Upon being summoned home to be seen by the authorities, Barry encrypts his computer before the police bash in his door. This leads to a choice: comply and be taken into custody, or make a run for it. Both eventually lead to the same scene, but running serves as a bit of a tutorial for the platforming elements in the game. It also introduces the player to the first of many QTEs that unfortunately litter the experience.
At its core, Liberated is a side-scrolling action-platformer. Throw Flashback and Playdead’s Inside into a blender, then sprinkle in some of Ubisoft’s XIII in for maximum tastiness, and you’ve got Liberated. It’s also a great action-thriller, with some rather good set-pieces and excessive shootouts that wouldn’t be out of place in a Die Hard movie. All within the confines of comic book panels, just to make it that much more impressive.
It’s not all good, however. Especially not in the Switch version I played. Visually, it’s absolutely fine, same goes for the hefty sound effects that punctuate each shootout, but the performance isn’t great. The framerate often chugs during the busier moments, sometimes even during important QTE scenes, and the animation looks rough a lot of the time.
It’s also chock-full of bugs. One particular one led to a number of deaths during a particular level, as the characters sometimes freeze up for several seconds after climbing a ladder. In one frustrating moment, climbing a ladder triggered enemies appearing and shooting at you. As you can imagine, being left immobile and defenceless, it was like watching the scene where Murphy was gunned down, prior to becoming Robocop. This particular bug happened a number of times throughout the game, pulling me out of any immersion at the time.
Liberated has issues with its difficulty, too. One particular QTE was near impossible to complete successfully, and there are quite a few points in the game that almost seem to require your failure, so you can react accordingly upon reloading the checkpoint. Dropping into an area with enemies on either side, having to wait for the landing animation to complete before you can fire, will inevitably end with another Murphy-like death.

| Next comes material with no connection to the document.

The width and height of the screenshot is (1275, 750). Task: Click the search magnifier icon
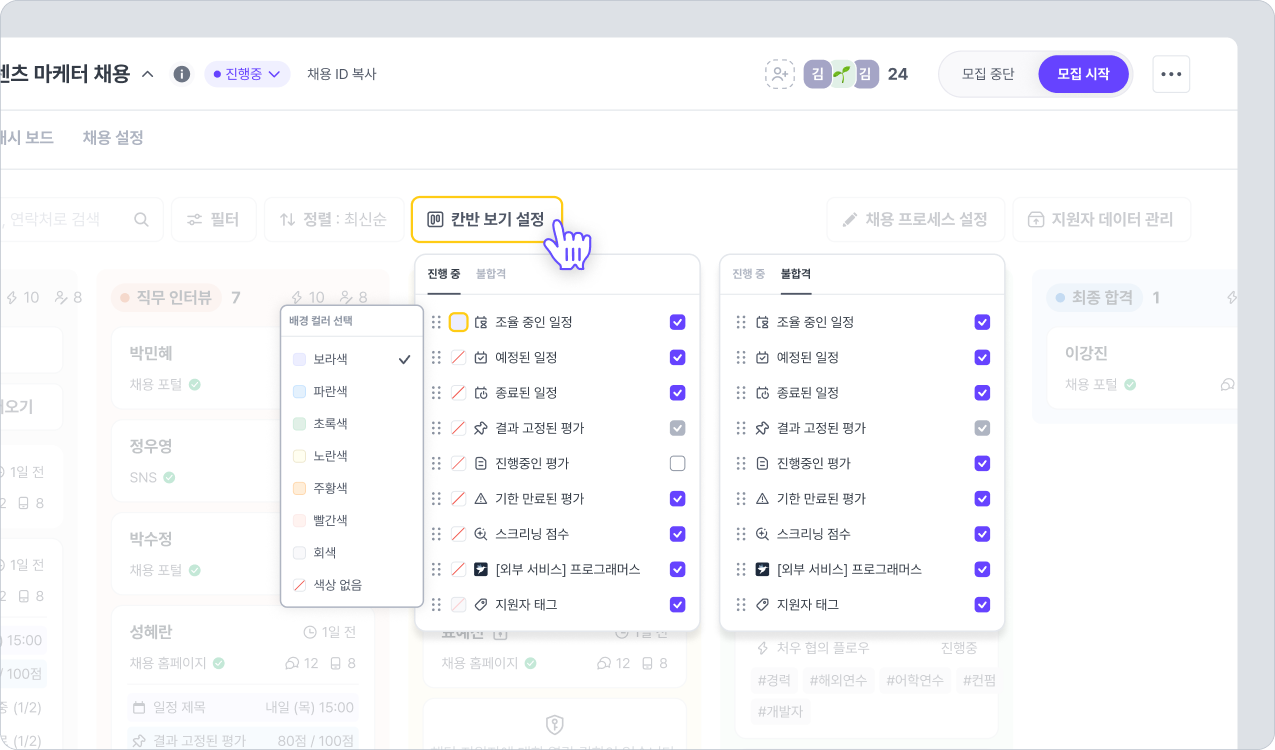point(142,219)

All these issues keep Liberated from being the game it could be. It’s a real shame to be honest, because with a little more polish it would probably be one of the better games of its type. The stealth is a little useless, but the almost twin-stick nature of its combat makes shootouts feel both tense and exciting. It even throws in a few puzzles to keep you on your toes, a couple of which took me far longer than I’d care to admit, breaking up the action quite nicely.
The setting and story also keep you glued to the screen, despite being a little predictable. The tale of a dystopian near-future in a totalitarian state is actually more believable than any of us would like, as is the path of “The Liberated,” the activist group pushed into more and more extreme forms of protest against the oppressive system. Okay, so this means that none of the playable characters are particularly likeable as they’ve all got blood on their hands and a guilty conscience (if they even have one), but sometimes stories don’t need heroes to capture your attention and your imagination. It’s a difficult feat to pull off, but Atomic Wolf does it pretty well.
With its distinct, comic book art style and impressive narrative, Liberated is a game well worth a few hours of your time. Be prepared for some poor performance on Switch and a bit of an overall buggy experience, but if you can look past that, you’ll be left with a smart, exciting action-thriller.